**Exercise material**
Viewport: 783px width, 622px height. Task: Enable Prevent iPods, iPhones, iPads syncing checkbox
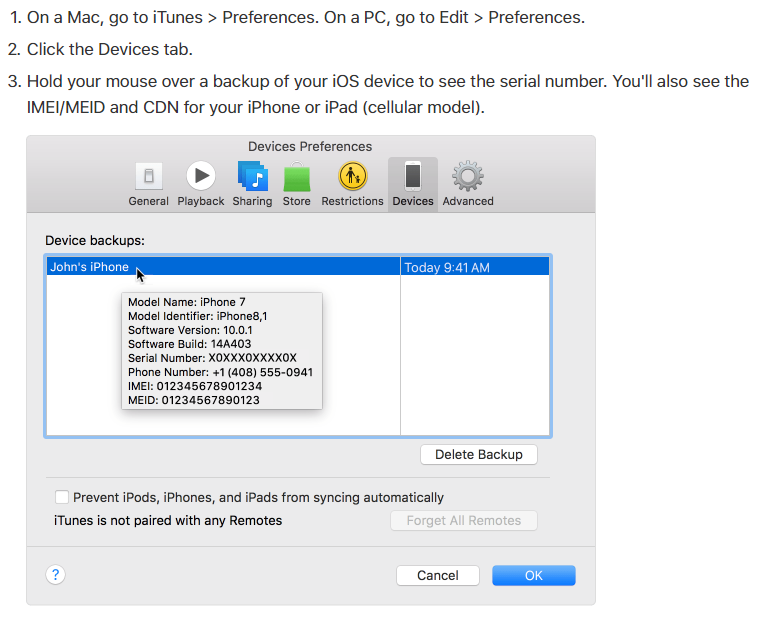click(x=62, y=497)
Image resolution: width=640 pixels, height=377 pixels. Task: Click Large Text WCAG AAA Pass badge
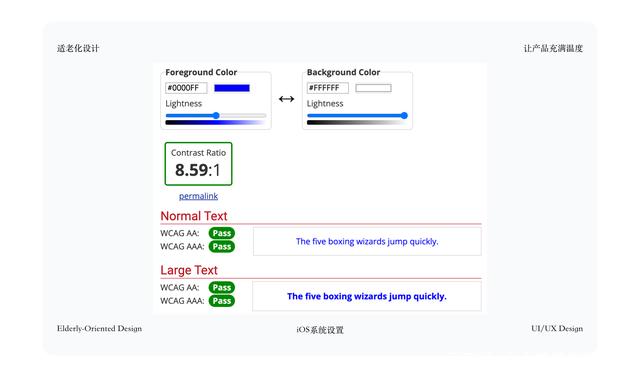(x=222, y=301)
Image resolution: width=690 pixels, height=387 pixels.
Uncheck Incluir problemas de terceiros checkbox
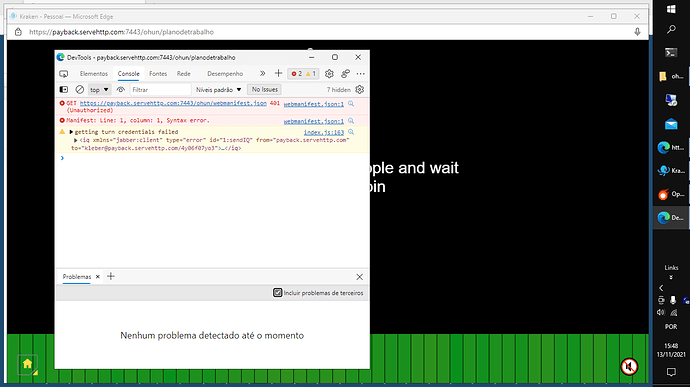coord(278,293)
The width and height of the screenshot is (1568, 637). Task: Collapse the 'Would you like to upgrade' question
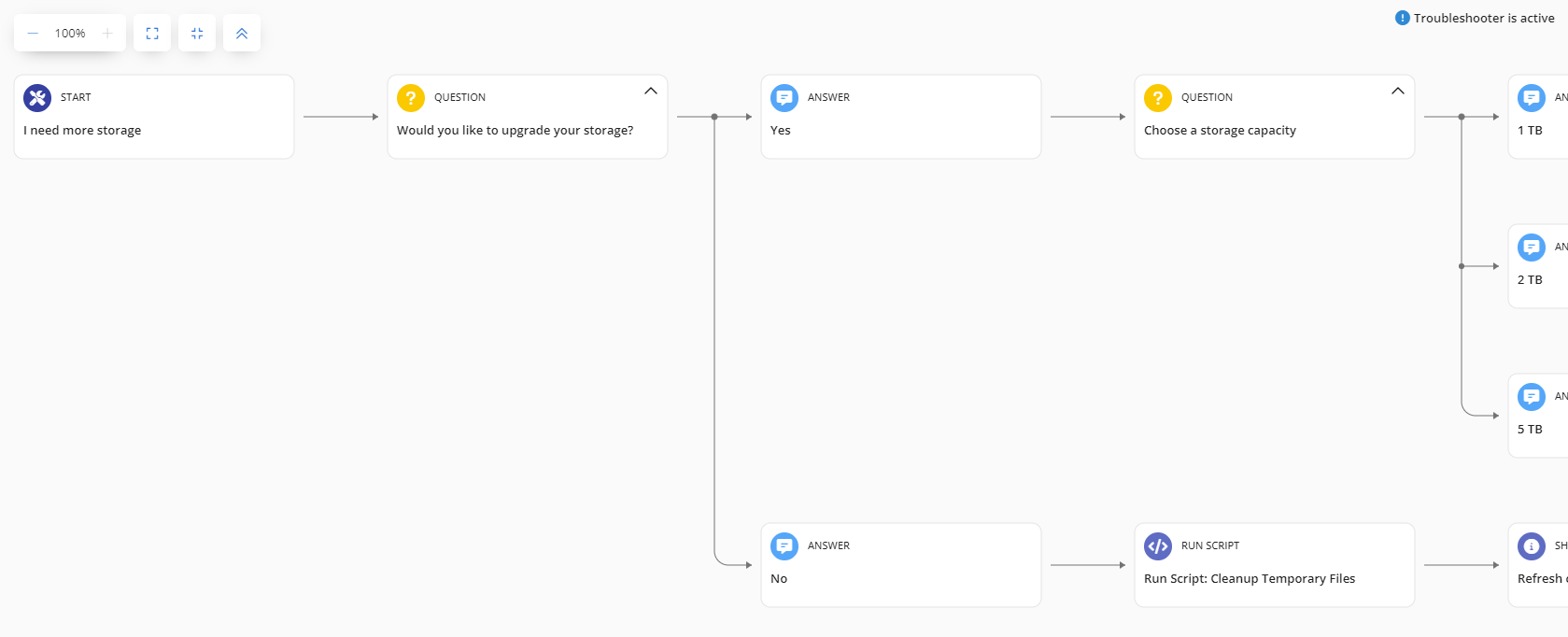[651, 92]
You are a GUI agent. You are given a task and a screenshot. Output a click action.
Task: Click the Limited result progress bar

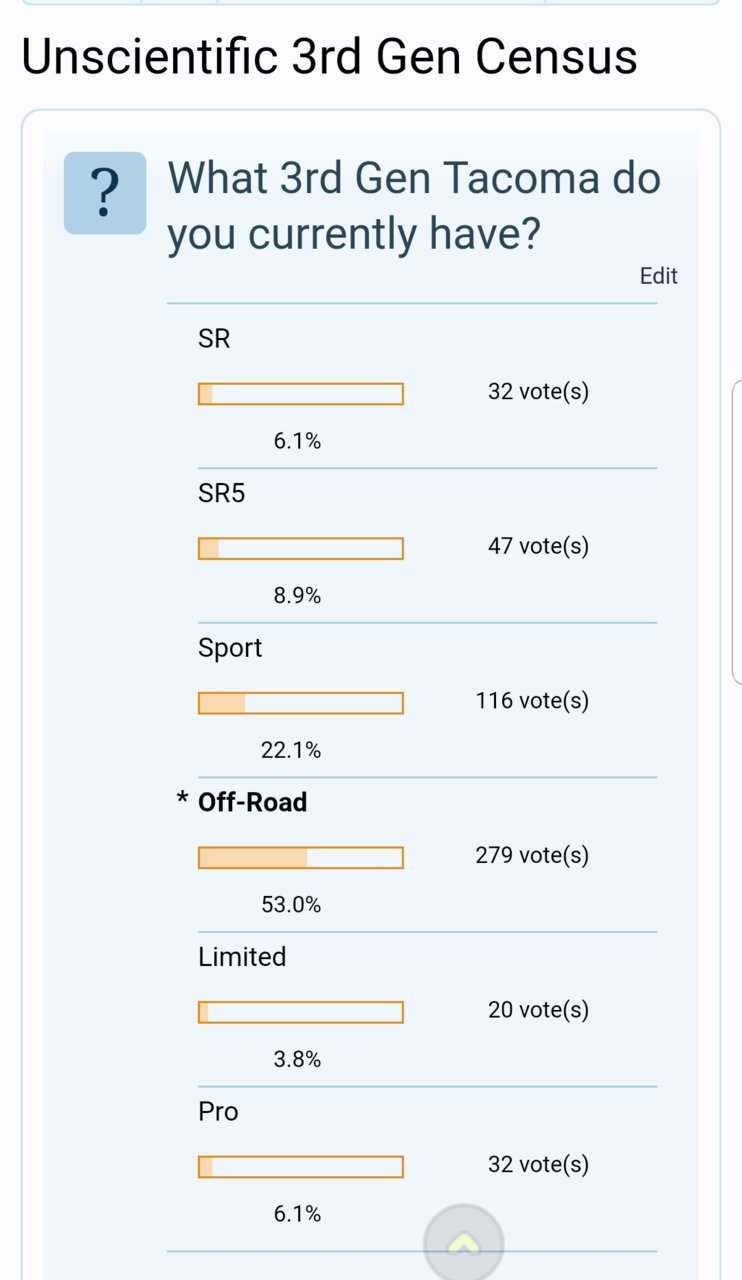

**Exercise description**
Reproduce every one of the lines above, requests included, and shift each coordinate in the answers by -56. Omit the pictures.

**Full solution**
Viewport: 783px width, 622px height. Task: Enable Prevent iPods, iPhones, iPads syncing checkbox
click(x=6, y=441)
Image resolution: width=640 pixels, height=377 pixels. Task: Click Large Text WCAG AAA Pass badge
(x=166, y=245)
Image resolution: width=690 pixels, height=387 pixels.
Uncheck Incluir problemas de terceiros checkbox
coord(222,237)
The width and height of the screenshot is (1568, 637). Task: Collapse the 'Would you like to upgrade' question
[595, 36]
You are a GUI agent. You are given a task and a screenshot. Output a click action.
Task: Click the Limited result progress bar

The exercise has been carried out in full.